HOW TO COMPLETE THIS TASK: The response must contain all of the entries, each one repeated exactly.

DATA FOR ANALYSIS:
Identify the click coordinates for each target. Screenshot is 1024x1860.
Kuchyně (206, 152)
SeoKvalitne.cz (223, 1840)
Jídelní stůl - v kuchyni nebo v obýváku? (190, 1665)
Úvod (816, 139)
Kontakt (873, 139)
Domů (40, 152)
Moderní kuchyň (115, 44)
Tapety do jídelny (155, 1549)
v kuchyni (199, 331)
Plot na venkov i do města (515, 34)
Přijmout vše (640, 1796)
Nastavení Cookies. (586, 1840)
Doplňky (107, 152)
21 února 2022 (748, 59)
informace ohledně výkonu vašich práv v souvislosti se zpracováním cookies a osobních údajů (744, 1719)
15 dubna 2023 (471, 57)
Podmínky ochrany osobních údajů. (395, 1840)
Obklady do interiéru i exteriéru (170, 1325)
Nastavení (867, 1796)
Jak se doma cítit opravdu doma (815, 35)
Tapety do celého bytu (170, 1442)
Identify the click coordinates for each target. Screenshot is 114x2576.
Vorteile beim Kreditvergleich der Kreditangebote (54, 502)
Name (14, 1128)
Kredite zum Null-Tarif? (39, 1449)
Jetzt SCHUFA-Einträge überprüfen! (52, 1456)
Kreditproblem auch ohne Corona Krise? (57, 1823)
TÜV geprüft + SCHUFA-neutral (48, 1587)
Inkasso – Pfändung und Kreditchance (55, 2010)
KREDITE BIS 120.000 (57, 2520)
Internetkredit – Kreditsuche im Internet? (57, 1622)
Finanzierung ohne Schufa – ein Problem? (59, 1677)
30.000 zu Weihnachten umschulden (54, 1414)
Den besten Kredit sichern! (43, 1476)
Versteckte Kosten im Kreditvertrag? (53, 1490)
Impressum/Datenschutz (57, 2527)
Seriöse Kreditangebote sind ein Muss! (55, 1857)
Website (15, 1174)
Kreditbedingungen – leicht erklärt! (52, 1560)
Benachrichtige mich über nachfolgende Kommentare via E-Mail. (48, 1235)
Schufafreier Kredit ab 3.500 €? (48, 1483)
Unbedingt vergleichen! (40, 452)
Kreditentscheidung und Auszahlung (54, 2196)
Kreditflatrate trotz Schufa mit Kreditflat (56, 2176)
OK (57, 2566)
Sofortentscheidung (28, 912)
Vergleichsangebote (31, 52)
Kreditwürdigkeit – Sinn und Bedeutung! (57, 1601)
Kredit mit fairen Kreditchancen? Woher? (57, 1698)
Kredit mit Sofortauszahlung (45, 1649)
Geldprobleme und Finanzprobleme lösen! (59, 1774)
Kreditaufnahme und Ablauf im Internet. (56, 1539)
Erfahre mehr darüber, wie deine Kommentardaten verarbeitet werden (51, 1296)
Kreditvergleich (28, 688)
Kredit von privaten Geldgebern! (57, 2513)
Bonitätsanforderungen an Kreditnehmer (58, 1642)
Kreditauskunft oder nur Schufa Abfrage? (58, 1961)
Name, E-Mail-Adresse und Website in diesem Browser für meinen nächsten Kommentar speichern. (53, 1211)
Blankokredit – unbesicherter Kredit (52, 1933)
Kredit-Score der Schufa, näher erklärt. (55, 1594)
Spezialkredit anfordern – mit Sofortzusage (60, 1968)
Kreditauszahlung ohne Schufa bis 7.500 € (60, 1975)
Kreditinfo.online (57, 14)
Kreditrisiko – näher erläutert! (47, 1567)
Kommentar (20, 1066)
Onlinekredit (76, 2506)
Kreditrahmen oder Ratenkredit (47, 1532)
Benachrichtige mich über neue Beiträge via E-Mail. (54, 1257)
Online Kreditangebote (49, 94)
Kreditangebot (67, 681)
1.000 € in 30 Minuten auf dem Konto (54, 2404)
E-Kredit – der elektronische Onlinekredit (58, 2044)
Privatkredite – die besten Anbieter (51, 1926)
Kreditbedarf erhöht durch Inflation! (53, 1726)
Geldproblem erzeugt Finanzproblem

TASK ANSWER:
Identify the click coordinates for each target. Screenshot is 1024x1860.
Kuchyně (206, 152)
SeoKvalitne.cz (223, 1840)
Jídelní stůl - v kuchyni nebo v obýváku? (190, 1665)
Úvod (816, 139)
Kontakt (873, 139)
Domů (40, 152)
Moderní kuchyň (115, 44)
Tapety do jídelny (155, 1549)
v kuchyni (199, 331)
Plot na venkov i do města (515, 34)
Přijmout vše (640, 1796)
Nastavení Cookies. (586, 1840)
Doplňky (107, 152)
21 února 2022 (748, 59)
informace ohledně výkonu vašich práv v souvislosti se zpracováním cookies a osobních údajů (744, 1719)
15 dubna 2023 (471, 57)
Podmínky ochrany osobních údajů. (395, 1840)
Obklady do interiéru i exteriéru (170, 1325)
Nastavení (867, 1796)
Jak se doma cítit opravdu doma (815, 35)
Tapety do celého bytu (170, 1442)
Identify the click coordinates for each target. Screenshot is 114x2576.
Vorteile beim Kreditvergleich der Kreditangebote (54, 502)
Name (14, 1128)
Kredite zum Null-Tarif? (39, 1449)
Jetzt SCHUFA-Einträge überprüfen! (52, 1456)
Kreditproblem auch ohne Corona Krise? (57, 1823)
TÜV geprüft + SCHUFA-neutral (48, 1587)
Inkasso – Pfändung und Kreditchance (55, 2010)
KREDITE BIS 120.000 (57, 2520)
Internetkredit – Kreditsuche im Internet? (57, 1622)
Finanzierung ohne Schufa – ein Problem? (59, 1677)
30.000 zu Weihnachten umschulden (54, 1414)
Den besten Kredit sichern! (43, 1476)
Versteckte Kosten im Kreditvertrag? (53, 1490)
Impressum/Datenschutz (57, 2527)
Seriöse Kreditangebote sind ein Muss! (55, 1857)
Website (15, 1174)
Kreditbedingungen – leicht erklärt! (52, 1560)
Benachrichtige mich über nachfolgende Kommentare via E-Mail. (48, 1235)
Schufafreier Kredit ab 3.500 €? (48, 1483)
Unbedingt vergleichen! (40, 452)
Kreditentscheidung und Auszahlung (54, 2196)
Kreditflatrate trotz Schufa mit Kreditflat (56, 2176)
OK (57, 2566)
Sofortentscheidung (28, 912)
Vergleichsangebote (31, 52)
Kreditwürdigkeit – Sinn und Bedeutung! (57, 1601)
Kredit mit fairen Kreditchancen? Woher? (57, 1698)
Kredit mit Sofortauszahlung (45, 1649)
Geldprobleme und Finanzprobleme lösen! (59, 1774)
Kreditaufnahme und Ablauf im Internet. (56, 1539)
Erfahre mehr darüber, wie deine Kommentardaten verarbeitet werden (51, 1296)
Kreditvergleich (28, 688)
Kredit von privaten Geldgebern! (57, 2513)
Bonitätsanforderungen an Kreditnehmer (58, 1642)
Kreditauskunft oder nur Schufa Abfrage? (58, 1961)
Name, E-Mail-Adresse und Website in diesem Browser für meinen nächsten Kommentar speichern. (53, 1211)
Blankokredit – unbesicherter Kredit (52, 1933)
Kredit-Score der Schufa, näher erklärt. (55, 1594)
Spezialkredit anfordern – mit Sofortzusage (60, 1968)
Kreditauszahlung ohne Schufa bis 7.500 € (60, 1975)
Kreditinfo.online (57, 14)
Kreditrisiko – näher erläutert! (47, 1567)
Kommentar (20, 1066)
Onlinekredit (76, 2506)
Kreditrahmen oder Ratenkredit (47, 1532)
Benachrichtige mich über neue Beiträge via E-Mail. (54, 1257)
Online Kreditangebote (49, 94)
Kreditangebot (67, 681)
1.000 € in 30 Minuten auf dem Konto (54, 2404)
E-Kredit – der elektronische Onlinekredit (58, 2044)
Privatkredite – die besten Anbieter (51, 1926)
Kreditbedarf erhöht durch Inflation! (53, 1726)
Geldproblem erzeugt Finanzproblem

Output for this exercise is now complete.